▶ WHAT THE TASK ASKS: Copy all lines below containing "will".

▶ Extracted records:
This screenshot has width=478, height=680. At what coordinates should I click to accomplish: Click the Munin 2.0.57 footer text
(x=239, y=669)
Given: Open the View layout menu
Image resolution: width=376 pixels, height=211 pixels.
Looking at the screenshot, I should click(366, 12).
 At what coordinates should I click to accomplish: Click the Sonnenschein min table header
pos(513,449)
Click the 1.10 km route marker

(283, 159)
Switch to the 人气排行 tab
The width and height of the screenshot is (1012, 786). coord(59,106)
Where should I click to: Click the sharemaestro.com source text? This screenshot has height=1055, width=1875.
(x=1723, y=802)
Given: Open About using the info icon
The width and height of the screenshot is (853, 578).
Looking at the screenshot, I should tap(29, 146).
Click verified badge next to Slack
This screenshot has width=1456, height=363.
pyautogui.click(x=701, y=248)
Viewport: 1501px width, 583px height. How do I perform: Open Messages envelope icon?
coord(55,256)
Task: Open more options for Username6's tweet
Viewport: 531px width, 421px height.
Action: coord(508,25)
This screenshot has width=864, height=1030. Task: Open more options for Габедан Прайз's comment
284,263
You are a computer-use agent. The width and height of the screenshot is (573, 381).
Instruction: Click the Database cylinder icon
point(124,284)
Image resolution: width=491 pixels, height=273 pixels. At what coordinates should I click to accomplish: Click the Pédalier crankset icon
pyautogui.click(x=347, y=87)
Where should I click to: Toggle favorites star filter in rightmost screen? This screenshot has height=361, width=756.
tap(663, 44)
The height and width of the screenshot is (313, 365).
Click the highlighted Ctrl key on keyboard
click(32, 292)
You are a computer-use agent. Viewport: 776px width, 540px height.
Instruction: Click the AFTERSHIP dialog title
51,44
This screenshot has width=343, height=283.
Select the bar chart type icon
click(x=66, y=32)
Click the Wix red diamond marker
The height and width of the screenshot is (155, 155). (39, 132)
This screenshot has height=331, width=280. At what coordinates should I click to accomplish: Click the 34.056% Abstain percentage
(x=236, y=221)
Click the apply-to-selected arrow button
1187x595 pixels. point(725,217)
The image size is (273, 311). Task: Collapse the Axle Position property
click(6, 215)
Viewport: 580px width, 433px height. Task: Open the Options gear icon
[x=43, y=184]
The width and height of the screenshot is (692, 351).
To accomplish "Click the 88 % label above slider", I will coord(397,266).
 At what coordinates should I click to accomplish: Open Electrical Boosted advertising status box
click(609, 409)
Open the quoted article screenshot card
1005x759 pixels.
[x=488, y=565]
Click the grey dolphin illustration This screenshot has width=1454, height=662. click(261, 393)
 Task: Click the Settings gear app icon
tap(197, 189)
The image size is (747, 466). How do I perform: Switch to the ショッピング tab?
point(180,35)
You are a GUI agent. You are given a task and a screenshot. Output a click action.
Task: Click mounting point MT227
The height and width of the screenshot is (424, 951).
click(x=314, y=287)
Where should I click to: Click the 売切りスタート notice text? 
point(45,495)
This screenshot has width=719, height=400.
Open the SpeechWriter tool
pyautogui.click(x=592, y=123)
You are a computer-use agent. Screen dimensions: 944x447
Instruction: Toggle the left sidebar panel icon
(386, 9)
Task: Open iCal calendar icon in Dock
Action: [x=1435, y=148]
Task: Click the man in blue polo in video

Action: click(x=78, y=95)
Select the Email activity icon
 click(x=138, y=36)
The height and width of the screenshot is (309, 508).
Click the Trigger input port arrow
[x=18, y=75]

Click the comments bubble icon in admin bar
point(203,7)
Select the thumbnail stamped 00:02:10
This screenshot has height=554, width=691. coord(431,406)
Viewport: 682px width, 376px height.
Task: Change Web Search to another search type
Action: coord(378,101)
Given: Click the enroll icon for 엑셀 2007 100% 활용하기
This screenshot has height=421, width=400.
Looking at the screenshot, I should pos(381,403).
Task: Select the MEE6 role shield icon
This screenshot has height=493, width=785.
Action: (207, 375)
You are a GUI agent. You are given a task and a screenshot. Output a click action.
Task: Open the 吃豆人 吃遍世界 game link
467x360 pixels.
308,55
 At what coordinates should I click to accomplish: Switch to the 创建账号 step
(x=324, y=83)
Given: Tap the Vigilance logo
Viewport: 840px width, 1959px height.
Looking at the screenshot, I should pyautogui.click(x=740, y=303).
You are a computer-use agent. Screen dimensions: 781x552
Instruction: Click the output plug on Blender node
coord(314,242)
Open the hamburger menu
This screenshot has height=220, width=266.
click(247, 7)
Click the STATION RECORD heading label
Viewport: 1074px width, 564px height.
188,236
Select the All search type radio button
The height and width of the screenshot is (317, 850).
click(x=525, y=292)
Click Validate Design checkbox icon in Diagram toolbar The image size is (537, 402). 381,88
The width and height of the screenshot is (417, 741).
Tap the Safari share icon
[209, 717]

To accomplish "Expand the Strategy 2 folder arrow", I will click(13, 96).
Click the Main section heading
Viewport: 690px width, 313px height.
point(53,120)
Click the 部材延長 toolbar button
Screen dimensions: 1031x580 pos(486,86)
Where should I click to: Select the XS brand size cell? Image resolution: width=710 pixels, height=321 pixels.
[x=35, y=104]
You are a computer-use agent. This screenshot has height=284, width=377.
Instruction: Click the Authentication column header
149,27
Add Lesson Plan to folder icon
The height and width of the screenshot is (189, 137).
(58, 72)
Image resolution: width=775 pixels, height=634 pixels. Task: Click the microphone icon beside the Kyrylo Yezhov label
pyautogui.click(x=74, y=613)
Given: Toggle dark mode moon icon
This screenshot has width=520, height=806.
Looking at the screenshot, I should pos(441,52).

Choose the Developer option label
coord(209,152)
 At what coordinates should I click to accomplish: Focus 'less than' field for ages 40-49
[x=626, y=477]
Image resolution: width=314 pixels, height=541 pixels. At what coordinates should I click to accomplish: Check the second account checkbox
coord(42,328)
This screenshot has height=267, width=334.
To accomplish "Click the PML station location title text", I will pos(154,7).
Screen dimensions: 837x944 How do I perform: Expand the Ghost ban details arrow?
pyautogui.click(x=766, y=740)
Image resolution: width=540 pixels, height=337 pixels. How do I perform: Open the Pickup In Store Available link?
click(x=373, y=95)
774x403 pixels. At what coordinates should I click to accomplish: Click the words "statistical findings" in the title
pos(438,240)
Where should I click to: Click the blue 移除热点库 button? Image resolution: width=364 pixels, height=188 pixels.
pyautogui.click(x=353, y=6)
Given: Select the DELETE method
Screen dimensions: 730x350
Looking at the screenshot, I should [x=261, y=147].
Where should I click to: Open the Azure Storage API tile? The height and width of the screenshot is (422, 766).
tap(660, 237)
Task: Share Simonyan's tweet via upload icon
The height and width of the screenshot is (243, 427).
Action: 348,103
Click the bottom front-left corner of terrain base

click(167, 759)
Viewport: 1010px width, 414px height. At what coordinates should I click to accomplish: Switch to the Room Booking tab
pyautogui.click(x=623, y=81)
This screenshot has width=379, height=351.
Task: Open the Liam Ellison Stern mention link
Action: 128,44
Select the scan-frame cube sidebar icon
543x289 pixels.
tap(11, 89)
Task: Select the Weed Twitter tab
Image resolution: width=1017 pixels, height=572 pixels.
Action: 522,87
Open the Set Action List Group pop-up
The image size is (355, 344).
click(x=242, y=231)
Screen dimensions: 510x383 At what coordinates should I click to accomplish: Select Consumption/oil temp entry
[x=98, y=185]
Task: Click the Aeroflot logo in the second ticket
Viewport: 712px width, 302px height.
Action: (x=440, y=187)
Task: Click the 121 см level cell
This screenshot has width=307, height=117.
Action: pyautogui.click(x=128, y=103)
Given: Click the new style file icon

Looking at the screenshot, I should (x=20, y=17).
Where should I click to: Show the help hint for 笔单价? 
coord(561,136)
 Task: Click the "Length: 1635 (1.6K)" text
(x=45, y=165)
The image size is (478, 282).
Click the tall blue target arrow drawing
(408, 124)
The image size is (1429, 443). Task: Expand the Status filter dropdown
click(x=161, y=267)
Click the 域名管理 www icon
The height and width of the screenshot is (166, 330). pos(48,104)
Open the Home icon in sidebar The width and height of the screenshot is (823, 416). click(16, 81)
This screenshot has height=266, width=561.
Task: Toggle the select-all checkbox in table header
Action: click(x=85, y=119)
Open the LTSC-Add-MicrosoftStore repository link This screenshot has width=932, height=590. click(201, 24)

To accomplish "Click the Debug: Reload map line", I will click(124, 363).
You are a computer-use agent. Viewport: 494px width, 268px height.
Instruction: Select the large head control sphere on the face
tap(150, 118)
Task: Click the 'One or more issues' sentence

▶ TASK ANSWER:
To accomplish "Click the 88 % label above slider", I will coord(397,266).
To accomplish "Expand the Strategy 2 folder arrow", I will click(13, 96).
To accomplish "Click the PML station location title text", I will pos(154,7).
To accomplish "Click the Debug: Reload map line", I will click(124, 363).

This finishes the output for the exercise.